Moradores de BH protestam contra PL que flexibiliza a Lei do Silêncio

Projeto de Lei aumenta os limites de emissão de ruídos de 60 decibéis para até 85 decibéis até 22h


postado em 08/07/2016 11:57 / atualizado em 08/07/2016 12:08

Atualmente, a Lei do Silêncio prevê o nível máximo de emissão de ruídos de 70 decivéis, das 7h às 19h, e de 60 decíbeis até às 22h(foto: Marcos Vieira/EM/D.A Press)
Atualmente, a Lei do Silêncio prevê o nível máximo de emissão de ruídos de 70 decivéis, das 7h às 19h, e de 60 decíbeis até às 22h (foto: Marcos Vieira/EM/D.A Press)
 O Movimento das Associações de Moradores de BH (MAMBH) prepara um protesto para às 15h desta sexta contra o Projeto de Lei 751/2013, que será apresentado na Câmara Municipal e altera os limites de emissão de ruídos em Belo Horizonte. A alteração da Lei do Silêncio é defendida por proprietários de bares, restaurantes, boates, atividades escolares e religiosas, mas desagrada moradores da cidade, vizinhos a esses estabelecimentos.

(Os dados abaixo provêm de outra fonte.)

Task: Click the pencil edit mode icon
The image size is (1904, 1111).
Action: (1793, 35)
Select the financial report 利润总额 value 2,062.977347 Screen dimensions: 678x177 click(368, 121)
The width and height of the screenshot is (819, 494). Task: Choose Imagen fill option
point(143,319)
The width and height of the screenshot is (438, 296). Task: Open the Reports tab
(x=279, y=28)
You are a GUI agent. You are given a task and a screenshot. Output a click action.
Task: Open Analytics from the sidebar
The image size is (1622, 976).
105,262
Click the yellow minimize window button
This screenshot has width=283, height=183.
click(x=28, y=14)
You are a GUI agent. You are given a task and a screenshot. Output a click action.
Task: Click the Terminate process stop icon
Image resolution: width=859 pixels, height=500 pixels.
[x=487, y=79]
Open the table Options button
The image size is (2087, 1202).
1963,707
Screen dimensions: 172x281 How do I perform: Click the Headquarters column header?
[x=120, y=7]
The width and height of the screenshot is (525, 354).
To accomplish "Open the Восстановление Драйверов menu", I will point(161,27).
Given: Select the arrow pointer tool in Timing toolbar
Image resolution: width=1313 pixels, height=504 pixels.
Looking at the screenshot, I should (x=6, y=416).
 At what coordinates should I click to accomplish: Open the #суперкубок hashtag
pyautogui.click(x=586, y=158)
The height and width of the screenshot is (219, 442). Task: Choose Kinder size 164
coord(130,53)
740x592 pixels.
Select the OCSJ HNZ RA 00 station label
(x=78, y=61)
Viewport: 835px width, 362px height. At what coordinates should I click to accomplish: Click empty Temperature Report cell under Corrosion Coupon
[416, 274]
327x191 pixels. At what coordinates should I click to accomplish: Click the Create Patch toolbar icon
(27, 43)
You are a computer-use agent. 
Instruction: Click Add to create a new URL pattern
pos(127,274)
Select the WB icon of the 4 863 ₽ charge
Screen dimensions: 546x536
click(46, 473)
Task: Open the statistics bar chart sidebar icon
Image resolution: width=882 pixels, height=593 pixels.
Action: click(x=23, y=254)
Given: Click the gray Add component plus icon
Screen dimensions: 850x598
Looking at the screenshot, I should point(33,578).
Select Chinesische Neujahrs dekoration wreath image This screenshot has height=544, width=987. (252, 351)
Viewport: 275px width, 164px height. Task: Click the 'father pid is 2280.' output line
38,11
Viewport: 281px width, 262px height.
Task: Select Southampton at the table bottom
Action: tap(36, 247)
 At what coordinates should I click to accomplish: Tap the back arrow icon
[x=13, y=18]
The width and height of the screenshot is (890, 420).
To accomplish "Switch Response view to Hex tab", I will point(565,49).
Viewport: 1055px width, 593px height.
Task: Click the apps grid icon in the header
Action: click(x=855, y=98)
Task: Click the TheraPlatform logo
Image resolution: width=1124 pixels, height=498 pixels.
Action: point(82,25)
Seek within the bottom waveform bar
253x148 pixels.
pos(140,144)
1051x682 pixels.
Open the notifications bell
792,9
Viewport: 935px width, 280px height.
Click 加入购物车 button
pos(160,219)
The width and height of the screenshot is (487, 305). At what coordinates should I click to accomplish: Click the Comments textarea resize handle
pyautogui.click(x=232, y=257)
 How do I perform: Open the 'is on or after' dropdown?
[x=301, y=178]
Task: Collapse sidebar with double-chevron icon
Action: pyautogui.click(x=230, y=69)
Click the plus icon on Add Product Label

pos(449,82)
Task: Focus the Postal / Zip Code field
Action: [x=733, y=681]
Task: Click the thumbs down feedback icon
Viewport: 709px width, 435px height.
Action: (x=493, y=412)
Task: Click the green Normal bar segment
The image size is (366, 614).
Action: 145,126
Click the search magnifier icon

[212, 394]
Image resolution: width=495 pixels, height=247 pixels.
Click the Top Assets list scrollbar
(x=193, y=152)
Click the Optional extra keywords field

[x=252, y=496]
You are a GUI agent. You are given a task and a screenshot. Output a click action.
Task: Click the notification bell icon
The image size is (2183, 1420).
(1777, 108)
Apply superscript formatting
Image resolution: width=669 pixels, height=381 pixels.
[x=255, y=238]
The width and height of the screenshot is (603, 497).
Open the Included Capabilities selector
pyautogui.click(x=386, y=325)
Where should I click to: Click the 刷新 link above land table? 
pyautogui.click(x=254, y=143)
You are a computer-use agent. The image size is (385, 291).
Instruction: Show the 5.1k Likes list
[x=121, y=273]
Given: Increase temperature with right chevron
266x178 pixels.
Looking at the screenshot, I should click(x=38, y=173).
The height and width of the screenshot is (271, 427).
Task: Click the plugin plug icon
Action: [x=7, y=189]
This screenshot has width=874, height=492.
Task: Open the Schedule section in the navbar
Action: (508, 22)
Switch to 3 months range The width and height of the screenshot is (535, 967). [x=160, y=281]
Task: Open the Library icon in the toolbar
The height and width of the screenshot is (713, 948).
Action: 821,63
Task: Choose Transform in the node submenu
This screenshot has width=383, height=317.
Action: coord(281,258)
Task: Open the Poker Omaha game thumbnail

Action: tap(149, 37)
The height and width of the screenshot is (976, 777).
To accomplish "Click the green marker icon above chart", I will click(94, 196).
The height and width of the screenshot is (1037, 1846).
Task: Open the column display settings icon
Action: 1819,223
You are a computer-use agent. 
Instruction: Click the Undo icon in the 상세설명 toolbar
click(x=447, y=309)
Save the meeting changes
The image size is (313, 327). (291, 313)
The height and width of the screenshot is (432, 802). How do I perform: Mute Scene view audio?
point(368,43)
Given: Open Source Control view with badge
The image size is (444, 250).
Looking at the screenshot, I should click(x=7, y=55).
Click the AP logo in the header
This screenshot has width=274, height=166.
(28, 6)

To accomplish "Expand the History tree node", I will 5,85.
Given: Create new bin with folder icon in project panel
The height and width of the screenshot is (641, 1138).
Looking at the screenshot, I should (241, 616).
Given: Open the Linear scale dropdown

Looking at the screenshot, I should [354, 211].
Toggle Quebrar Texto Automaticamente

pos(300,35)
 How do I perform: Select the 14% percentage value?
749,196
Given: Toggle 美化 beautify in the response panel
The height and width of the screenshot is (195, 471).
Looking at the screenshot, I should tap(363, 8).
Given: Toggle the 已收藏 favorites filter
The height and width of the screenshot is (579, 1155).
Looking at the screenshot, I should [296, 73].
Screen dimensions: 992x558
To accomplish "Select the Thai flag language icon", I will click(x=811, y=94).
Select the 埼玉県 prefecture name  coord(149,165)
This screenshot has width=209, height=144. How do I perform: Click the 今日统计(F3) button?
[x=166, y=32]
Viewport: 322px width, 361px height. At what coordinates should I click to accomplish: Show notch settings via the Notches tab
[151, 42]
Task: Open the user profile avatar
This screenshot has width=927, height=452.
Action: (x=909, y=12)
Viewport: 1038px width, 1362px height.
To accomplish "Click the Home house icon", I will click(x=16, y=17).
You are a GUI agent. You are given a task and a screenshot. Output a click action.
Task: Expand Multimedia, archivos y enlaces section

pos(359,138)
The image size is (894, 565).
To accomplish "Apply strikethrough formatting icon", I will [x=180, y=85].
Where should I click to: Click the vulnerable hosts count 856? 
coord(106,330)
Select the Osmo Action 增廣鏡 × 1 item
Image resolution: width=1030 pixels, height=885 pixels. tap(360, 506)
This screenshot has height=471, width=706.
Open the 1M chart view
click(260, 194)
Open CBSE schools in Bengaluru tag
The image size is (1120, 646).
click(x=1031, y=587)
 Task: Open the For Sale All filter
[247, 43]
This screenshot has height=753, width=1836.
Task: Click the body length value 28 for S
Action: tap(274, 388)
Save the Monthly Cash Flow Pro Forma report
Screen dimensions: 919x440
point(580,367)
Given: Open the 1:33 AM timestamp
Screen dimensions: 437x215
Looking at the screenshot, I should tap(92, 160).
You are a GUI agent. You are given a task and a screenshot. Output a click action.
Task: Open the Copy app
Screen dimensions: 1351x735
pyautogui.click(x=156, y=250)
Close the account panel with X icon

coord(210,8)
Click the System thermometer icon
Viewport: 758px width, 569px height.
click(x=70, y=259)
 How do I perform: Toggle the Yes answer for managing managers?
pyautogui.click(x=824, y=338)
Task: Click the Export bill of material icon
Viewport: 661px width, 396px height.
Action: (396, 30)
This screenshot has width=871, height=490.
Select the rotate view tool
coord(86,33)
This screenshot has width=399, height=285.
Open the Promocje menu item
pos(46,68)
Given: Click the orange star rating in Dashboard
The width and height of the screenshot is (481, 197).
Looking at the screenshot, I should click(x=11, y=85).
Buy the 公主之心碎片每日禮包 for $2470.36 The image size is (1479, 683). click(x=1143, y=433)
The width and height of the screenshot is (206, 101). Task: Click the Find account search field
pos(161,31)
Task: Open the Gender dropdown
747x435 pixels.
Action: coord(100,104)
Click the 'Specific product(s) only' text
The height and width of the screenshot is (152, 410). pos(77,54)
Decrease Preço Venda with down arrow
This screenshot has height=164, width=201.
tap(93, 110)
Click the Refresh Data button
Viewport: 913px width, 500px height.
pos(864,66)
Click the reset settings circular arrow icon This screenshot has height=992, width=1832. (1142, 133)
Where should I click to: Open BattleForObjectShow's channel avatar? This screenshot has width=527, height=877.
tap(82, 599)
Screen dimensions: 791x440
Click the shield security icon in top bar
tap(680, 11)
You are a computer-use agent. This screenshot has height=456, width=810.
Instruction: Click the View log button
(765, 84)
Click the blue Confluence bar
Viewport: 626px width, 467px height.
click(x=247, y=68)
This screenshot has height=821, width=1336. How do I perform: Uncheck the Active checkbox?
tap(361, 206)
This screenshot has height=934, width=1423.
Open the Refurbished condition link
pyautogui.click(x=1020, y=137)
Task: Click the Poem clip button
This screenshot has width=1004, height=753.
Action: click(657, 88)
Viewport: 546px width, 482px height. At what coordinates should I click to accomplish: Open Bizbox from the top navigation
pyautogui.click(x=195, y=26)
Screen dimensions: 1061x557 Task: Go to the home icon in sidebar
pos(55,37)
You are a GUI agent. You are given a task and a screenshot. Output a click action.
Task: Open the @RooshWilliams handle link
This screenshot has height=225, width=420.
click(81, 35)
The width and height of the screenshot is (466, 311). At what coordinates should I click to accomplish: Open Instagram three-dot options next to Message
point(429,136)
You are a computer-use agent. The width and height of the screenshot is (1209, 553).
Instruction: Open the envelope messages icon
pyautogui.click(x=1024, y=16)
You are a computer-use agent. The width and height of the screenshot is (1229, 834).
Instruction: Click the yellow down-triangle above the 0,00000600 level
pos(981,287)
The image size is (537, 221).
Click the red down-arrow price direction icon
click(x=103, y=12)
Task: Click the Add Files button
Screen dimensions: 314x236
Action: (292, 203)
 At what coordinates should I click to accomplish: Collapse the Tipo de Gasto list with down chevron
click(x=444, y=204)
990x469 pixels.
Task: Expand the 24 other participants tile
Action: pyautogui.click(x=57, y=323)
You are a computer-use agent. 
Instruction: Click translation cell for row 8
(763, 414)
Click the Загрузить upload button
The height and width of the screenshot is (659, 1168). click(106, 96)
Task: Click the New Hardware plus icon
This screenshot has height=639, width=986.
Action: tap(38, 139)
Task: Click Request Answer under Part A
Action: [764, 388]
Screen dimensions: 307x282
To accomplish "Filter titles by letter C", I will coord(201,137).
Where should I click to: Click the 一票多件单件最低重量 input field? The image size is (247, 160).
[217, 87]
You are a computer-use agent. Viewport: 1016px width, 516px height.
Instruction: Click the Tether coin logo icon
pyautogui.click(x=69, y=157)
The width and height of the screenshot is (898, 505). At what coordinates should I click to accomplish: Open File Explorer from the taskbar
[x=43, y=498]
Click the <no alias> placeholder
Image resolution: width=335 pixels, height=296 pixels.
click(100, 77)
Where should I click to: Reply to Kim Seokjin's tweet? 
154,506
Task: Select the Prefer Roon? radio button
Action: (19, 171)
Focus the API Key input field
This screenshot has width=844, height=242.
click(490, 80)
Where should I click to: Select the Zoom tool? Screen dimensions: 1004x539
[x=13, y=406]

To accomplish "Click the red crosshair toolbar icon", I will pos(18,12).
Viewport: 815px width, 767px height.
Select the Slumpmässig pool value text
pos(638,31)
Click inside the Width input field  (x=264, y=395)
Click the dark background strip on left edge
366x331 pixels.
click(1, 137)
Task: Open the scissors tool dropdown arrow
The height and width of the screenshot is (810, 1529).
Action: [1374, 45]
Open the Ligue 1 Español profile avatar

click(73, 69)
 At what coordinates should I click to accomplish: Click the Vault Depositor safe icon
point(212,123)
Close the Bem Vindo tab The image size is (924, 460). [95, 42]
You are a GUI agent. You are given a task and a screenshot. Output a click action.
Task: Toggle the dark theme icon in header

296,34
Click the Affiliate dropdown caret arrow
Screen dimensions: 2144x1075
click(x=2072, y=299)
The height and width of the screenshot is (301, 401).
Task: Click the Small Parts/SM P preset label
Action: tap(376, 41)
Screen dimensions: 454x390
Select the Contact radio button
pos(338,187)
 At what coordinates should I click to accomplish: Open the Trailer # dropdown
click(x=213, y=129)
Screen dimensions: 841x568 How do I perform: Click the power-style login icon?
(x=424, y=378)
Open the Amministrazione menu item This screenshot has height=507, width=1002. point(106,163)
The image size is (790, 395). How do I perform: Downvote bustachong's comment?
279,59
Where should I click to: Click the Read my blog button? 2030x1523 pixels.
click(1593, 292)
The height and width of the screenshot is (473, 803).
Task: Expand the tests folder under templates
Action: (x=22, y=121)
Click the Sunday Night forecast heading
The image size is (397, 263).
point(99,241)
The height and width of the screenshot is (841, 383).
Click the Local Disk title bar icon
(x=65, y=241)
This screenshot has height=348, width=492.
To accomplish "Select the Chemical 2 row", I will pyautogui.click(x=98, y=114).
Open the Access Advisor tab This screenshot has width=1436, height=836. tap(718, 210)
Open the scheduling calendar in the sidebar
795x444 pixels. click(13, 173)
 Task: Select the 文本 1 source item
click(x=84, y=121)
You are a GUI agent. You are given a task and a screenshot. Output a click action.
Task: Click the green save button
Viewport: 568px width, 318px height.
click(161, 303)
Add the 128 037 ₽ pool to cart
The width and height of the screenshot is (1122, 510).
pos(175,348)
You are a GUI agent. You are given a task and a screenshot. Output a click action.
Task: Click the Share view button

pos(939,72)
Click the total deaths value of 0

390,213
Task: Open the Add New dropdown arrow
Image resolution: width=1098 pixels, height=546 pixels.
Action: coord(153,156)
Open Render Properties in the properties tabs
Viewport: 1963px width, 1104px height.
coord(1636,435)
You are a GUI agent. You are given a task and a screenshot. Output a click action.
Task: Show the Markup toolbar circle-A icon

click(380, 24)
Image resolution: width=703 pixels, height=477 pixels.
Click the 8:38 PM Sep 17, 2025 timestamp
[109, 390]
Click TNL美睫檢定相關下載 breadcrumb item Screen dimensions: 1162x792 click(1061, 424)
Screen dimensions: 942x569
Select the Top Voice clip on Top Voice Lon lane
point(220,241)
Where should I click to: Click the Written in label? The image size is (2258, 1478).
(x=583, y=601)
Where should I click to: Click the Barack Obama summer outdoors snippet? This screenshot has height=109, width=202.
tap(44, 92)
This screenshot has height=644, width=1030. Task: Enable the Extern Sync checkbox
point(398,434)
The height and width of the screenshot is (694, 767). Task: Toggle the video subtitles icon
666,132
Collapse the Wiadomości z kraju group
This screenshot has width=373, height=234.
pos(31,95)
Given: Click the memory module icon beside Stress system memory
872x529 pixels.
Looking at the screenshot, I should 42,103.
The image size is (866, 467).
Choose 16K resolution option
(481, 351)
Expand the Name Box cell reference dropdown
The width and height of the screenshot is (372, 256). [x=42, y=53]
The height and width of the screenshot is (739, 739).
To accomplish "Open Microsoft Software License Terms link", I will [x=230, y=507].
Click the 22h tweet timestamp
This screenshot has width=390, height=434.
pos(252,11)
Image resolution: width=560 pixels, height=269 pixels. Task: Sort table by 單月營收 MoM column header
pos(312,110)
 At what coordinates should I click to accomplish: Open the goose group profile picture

Segundo a MAMBH, o projeto de autoria dos vereadores Elvis Côrtes (PSDC) e Autair Gomes (PSDC) altera o artigo 10 da Lei do Silêncio, prevendo aumento de ruídos dos atuais 60  decibéis para até 85 decibéis nas atividades escolares, religiosas, bares e restaurantes, mesmo quando não houver equipamentos para a reprodução sonora até às 22h, de domingo à quinta-feira, e até às 23h na sexta, sábados e feriados.

Atualmente, a Lei do Silêncio prevê o nível máximo de emissão de ruídos de 70 decivéis, das 7h às 19h, e de 60 decíbeis até às 22h.A mudança representa aumento no barulho de até quatro vezes em relação ao autorizado hoje.  Segundo o coordenador do MAMBH, Fernando Santana, a intenção é sensibilizar os vereadores para que não levem a proposta a diante, já que o projeto traz impactos para o bem estar e  tranquilidade dos cidadãos. "A questão do barulho é recorrente, com muitas reclamações, e entendemos que a flexibilização da lei traz prejuízo para a saúde humana", argumenta. 

Santana pondera ainda que os moradores não são contra as atividades econômicas, mas que o aumento dos decibéis viola normas e recomendações federais. "Acreditamos  que aquelas empresas que acharem que é conveniente estar acima dos patamares estabelecidos tenham isolamento acústico para garantir o bem estar e a tranquilidade do cidadão e também de seus usuários", finalizou.